------ DATA PROVIDED ------
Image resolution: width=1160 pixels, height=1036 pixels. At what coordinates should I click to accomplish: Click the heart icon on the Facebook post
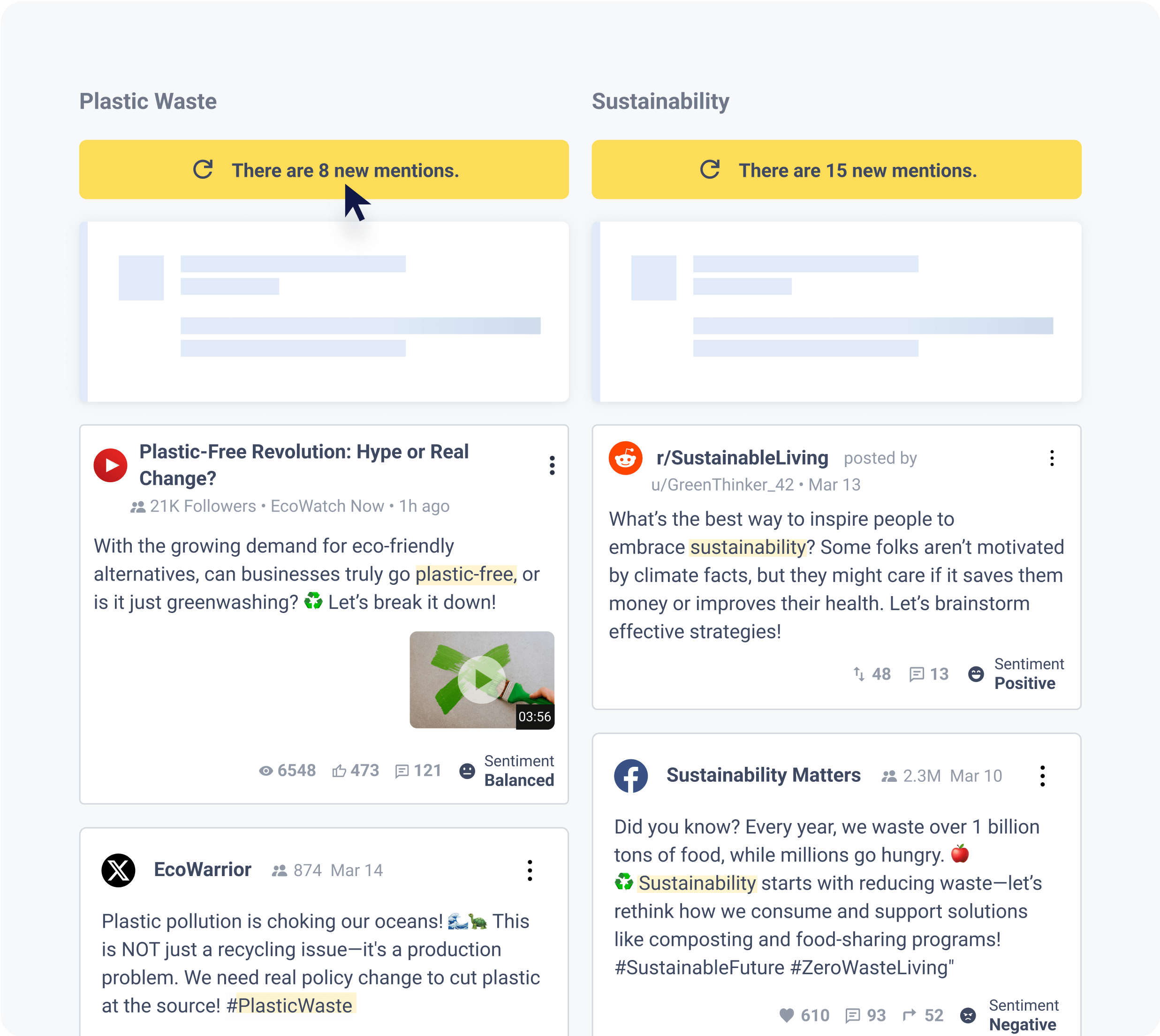pos(786,1015)
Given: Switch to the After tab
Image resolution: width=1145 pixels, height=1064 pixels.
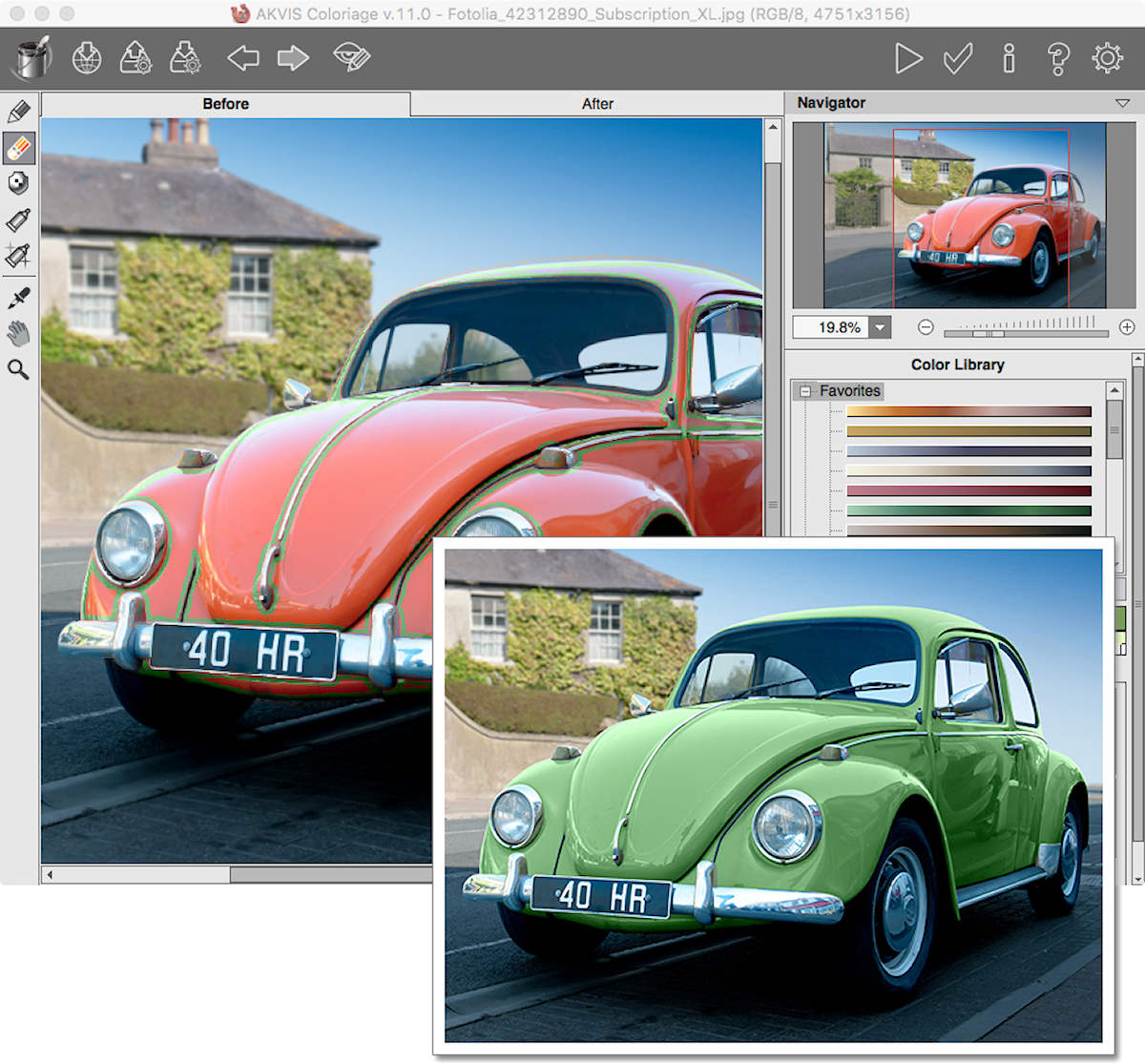Looking at the screenshot, I should (x=597, y=104).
------
Retype word for word the span of lines above that begins with the line containing "Given: Switch to the After tab" and ends with the last line of the records; skip all pictures.

Given: Switch to the After tab
Image resolution: width=1145 pixels, height=1064 pixels.
Looking at the screenshot, I should (x=597, y=104).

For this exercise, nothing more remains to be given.